Director of the ACOFB, Jesuit priest Fr Richard Leonard said that the submission from the Bishops was very clear that they do not condone the material contained in such games, and that their support would be qualified.
“The Bishops preferred position was that R18+ material should not be available, and that if such a category be now introduced to computer games, then their support would be very cautious”, said Fr Leonard.
There are two elements that swayed the ACOFB to take the position they did, and they highlighted that it was not taken without some discernment.
“Computer games are not classified in the same way that films are, and that the classifiers do not have at their disposal the following G; PG; M; MA15+; R18; and RC (refused classification).”

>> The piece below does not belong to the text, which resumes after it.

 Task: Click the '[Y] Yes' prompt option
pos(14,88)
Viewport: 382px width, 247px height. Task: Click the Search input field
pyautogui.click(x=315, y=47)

“Unfortunately, very few films and computer games are refused classification. But what is worse is that because there has been no R18+ category available until now many computer games that should have received a restricted rating ended up attracting the highest category possible: MA 15+”, said Fr Leonard
“Some parents have assumed that on seeing this classification on the cover of a computer game that these games were deemed to have less adult content. But they do not. Some of us might wonder about the decision to even allow older teenagers access to MA 15+ computer games, but, now, at least a parent can see an R18+ classification and know that it is not only illegal for their children to be playing them, it is clearly immoral. In regard to the present system for computer games, the status quo is not good enough.”
The Bishops have repeatedly argued that the Classification Act needs to be strengthened to help parents protect their children from any media that demeans humanity and does not promote human or social dignity, especially, but not exclusively, in regard to violent and sexually graphic material.
“The Bishops have also called for a genuine nation-wide approach. Until now some games have been banned in most States but have been available in one or other of the Territories. In this context, with the status quo not working and no hope of a ban, the Church opted to support parents to have as much information as possible, and so enable them work with their children make the best media decisions for their family.”